*** RECORDED DATA Section Begins ***

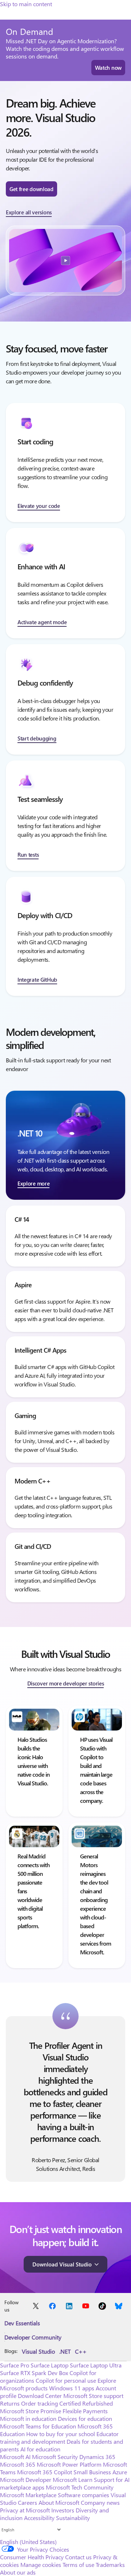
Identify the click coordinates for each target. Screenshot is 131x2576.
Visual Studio (38, 2351)
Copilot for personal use (66, 2380)
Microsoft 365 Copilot (44, 2472)
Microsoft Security (55, 2456)
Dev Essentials (22, 2323)
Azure (119, 2472)
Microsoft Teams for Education (38, 2426)
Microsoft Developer (25, 2479)
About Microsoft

*** RECORDED DATA Section Ends ***

Omit the pictures, then give every record back exactly as it stands.

RESULT OF THIS TASK:
Identify the click coordinates for each target. Screenshot is 131x2576.
Visual Studio (38, 2351)
Copilot for personal use (66, 2380)
Microsoft 365 Copilot (44, 2472)
Microsoft Security (55, 2456)
Dev Essentials (22, 2323)
Azure (119, 2472)
Microsoft Teams for Education (38, 2426)
Microsoft Developer (25, 2479)
About Microsoft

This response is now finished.